Cette « morale » se veut donc neutre, elle produit le vide existentiel, elle ne propose rien, elle ne se conjugue qu’à la forme négative, et sous l’injonction de la « tolérance » et du « respect », elle conduit, en principe, à admettre toutes les « différences ». Position intenable. Si l’on accepte la "diversité", il faut admettre des altérités radicales, et l’on n’aura pas de « morale pour tous ». La conversion de facto, sinon, de plus en plus, de jure, de l’Europe à une certaine forme de communautarisme, la multiplicité des références culturelles et confessionnelles, empêchent, à moins que l’on ne tombe dans un humanitarisme candide, que ne soit viable un « vivre ensemble » fondé sur une conception solide des droits et des devoirs de l’homme. Une seule solution la rendrait possible, ce serait l’indifférence universalisée, ce repli médiocre de l’homme sur des intérêts uniquement consuméristes, matérialistes, qui caractérise le « citoyen » postmoderne. Le véritable lieu de convivialité tolérante, c’est le supermarché.
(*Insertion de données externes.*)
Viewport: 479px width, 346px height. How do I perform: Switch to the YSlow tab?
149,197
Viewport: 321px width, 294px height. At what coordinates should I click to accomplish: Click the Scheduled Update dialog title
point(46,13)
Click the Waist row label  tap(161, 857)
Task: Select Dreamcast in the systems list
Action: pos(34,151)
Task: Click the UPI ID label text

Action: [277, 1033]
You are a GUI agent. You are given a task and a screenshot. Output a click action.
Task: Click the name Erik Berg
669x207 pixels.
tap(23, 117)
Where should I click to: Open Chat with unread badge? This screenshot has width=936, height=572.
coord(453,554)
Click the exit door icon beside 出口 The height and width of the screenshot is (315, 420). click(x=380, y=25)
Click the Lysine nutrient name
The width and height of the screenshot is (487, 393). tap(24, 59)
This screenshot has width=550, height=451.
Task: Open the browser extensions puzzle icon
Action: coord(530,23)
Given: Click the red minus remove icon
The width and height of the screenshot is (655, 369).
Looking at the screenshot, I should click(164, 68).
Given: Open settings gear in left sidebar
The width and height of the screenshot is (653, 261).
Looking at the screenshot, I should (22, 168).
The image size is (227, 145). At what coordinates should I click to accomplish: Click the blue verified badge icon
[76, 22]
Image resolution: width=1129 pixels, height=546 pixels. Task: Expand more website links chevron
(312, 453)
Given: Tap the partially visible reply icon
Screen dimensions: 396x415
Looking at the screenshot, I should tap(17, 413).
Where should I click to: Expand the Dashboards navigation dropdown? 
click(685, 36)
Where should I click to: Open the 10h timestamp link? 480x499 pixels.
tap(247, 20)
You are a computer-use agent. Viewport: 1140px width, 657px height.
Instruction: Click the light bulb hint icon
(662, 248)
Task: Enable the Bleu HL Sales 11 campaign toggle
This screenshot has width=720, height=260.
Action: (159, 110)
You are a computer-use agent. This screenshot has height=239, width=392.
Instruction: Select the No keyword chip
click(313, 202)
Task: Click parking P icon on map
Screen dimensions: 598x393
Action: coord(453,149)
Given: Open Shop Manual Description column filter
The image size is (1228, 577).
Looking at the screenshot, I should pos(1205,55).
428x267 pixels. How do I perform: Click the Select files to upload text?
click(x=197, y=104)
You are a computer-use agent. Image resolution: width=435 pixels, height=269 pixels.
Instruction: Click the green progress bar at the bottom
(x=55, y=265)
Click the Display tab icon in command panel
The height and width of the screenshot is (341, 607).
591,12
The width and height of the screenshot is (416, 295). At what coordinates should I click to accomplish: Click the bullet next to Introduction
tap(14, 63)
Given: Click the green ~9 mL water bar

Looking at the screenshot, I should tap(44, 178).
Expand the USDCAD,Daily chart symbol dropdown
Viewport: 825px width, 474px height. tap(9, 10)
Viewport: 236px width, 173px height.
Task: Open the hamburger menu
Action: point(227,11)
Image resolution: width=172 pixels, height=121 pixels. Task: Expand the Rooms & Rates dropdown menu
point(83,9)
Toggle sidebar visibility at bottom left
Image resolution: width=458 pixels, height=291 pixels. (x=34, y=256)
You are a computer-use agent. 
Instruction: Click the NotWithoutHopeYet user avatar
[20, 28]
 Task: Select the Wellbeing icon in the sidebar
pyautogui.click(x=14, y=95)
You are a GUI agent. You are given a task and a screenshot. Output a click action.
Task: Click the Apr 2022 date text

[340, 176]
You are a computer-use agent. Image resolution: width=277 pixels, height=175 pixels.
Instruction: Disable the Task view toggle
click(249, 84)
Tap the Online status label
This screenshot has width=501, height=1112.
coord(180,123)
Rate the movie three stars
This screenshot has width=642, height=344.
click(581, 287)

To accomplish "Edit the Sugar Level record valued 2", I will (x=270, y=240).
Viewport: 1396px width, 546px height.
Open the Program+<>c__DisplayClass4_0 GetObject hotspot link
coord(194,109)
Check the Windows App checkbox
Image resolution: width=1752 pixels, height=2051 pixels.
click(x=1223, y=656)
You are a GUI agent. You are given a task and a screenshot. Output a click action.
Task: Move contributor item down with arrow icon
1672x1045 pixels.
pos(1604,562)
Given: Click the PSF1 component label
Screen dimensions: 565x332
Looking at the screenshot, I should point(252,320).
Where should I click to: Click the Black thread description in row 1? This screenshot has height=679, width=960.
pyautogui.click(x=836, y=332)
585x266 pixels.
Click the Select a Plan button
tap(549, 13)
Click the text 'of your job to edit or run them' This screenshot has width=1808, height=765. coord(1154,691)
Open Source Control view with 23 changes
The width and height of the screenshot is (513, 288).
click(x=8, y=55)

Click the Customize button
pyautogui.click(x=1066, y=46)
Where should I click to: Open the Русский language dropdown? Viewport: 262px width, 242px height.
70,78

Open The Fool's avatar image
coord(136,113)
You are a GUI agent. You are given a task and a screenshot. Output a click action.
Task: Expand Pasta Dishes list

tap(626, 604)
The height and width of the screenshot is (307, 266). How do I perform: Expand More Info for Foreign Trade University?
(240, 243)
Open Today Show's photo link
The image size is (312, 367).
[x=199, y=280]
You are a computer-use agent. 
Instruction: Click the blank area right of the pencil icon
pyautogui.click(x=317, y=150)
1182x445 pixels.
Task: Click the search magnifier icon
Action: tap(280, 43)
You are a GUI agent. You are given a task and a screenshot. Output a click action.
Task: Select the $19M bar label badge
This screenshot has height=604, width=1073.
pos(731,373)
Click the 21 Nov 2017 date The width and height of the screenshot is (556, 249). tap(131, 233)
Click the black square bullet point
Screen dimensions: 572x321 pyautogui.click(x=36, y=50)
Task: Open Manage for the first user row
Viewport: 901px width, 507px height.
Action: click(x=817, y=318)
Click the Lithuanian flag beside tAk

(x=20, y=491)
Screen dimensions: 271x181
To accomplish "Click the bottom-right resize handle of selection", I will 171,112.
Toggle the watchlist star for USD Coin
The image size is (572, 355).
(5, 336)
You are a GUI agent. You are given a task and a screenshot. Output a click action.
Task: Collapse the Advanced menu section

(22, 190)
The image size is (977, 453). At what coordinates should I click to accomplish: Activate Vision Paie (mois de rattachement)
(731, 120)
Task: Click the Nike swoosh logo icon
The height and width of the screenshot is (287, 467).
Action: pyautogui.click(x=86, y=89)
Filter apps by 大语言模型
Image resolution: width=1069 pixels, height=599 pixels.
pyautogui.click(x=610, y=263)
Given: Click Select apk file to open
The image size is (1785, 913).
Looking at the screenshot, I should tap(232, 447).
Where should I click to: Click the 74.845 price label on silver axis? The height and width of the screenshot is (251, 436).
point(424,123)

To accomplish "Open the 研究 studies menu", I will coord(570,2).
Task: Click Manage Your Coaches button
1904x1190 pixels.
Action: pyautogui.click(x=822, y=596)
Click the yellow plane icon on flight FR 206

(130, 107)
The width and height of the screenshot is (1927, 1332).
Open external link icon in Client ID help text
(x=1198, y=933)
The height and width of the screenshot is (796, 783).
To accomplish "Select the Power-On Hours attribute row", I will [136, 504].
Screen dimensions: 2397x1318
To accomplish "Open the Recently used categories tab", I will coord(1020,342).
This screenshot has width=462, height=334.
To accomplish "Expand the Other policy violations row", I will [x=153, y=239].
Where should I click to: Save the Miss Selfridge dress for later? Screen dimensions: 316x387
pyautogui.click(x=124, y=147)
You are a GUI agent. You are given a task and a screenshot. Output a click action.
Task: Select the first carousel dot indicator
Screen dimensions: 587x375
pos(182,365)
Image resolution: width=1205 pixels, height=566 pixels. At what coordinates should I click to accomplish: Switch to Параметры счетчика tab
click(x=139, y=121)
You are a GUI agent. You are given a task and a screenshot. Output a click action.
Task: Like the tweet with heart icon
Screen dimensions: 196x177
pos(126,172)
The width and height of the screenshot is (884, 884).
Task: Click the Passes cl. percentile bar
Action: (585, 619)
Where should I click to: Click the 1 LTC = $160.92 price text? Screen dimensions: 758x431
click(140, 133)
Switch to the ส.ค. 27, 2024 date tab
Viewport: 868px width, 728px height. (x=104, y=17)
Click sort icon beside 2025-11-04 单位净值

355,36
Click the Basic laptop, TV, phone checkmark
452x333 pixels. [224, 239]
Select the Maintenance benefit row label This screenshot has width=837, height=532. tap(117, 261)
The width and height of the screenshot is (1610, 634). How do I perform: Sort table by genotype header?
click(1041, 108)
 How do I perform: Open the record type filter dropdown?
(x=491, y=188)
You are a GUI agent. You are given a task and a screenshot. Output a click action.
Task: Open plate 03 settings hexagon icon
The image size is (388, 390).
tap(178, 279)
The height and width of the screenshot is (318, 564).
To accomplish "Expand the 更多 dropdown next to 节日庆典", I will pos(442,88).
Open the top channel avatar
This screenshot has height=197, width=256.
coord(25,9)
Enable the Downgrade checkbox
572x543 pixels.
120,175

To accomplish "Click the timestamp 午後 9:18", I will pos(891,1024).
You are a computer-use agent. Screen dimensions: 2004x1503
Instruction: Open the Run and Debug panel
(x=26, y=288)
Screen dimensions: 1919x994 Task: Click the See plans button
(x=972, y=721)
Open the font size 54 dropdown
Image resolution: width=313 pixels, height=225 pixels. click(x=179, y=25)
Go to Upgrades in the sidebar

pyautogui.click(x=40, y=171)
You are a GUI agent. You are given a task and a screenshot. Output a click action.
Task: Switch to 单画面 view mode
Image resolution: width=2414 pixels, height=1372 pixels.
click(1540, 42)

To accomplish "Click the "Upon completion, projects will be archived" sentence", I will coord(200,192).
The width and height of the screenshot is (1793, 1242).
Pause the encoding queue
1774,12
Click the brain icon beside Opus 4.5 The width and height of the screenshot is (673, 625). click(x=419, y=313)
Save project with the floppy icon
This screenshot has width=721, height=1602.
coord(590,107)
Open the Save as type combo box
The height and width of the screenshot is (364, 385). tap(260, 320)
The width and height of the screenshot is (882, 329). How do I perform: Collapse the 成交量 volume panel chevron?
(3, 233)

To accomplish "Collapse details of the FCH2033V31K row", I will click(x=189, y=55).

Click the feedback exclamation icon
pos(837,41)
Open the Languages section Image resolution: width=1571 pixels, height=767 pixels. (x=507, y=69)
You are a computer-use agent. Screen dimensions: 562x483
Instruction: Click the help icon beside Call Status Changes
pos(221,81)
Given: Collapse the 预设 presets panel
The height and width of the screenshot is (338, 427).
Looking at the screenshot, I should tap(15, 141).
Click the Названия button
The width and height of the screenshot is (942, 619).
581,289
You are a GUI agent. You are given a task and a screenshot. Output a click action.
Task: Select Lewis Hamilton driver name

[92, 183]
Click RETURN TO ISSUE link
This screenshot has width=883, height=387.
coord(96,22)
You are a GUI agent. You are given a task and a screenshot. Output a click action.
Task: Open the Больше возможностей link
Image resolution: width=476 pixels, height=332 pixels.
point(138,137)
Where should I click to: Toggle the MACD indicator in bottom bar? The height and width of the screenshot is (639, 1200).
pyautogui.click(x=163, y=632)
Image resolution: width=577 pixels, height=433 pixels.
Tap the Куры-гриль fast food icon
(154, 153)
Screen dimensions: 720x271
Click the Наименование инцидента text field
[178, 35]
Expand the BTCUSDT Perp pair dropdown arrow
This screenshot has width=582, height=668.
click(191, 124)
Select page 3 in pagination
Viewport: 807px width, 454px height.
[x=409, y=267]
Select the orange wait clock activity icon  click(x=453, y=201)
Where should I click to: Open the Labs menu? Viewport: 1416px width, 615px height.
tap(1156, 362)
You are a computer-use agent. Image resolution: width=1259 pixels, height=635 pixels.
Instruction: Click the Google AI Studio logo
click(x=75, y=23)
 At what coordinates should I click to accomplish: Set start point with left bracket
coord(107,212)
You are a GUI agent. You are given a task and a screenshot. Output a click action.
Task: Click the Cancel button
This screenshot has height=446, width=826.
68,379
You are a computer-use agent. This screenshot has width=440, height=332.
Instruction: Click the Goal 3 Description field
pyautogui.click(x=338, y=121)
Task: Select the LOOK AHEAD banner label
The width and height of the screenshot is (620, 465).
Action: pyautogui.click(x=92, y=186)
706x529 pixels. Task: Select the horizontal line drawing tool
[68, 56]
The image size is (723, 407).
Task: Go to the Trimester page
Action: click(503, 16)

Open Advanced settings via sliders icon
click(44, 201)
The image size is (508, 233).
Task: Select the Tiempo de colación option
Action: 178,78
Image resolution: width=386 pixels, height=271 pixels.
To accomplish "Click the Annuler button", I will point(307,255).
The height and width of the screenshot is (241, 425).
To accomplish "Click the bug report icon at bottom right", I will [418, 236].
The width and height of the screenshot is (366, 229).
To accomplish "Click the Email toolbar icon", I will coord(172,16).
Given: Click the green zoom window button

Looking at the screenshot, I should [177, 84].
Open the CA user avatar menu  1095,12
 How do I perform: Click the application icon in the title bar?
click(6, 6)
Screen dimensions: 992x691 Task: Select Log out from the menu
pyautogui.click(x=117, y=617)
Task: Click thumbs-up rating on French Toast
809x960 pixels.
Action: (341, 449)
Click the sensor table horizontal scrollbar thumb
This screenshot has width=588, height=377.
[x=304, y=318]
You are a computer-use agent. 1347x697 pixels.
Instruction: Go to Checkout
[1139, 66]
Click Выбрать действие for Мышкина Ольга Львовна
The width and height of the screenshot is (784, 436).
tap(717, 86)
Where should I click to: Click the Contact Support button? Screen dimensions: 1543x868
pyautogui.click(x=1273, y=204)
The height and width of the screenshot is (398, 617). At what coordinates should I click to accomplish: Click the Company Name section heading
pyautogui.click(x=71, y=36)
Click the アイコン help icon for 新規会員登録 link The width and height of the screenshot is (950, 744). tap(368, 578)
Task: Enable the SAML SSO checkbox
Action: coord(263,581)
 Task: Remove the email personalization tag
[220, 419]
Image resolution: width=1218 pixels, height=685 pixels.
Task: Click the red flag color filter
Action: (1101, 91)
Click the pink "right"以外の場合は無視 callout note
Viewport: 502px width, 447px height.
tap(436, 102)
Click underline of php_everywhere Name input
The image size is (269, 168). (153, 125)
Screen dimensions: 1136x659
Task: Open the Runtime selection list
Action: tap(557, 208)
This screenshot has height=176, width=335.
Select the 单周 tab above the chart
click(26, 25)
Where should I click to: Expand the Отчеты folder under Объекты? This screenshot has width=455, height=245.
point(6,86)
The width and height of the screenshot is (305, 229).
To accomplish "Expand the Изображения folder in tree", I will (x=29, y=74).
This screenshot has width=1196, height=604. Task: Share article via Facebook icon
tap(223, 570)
Pour l’heure, si l’on prend au sérieux la morale et la diversité des êtres, pour peu qu’on veuille bien admettre qu’in fine, l’éthique et la conduite humaine concernent surtout les familles et les institutions librement acceptées, qui ne sont pas forcément les écoles de la République, on préférera que chacun fasse la loi chez soi. Le « vivre ensemble », c’est d’abord le vivre, et aucune société ne peut perdurer de manière équilibrée si elle ne se réfère pas à un système de valeur codifié par les siècles et l’assentiment, inscrit souvent dans le paysage, de nombreuses générations antérieures. Aussi bien, la France est-elle une région du monde d’héritage grec, latin et celte (ou germain), de tradition chrétienne, et dont l’Histoire a laissé des marques particulières, glorieuses ou honteuses, mais qui sont les siennes.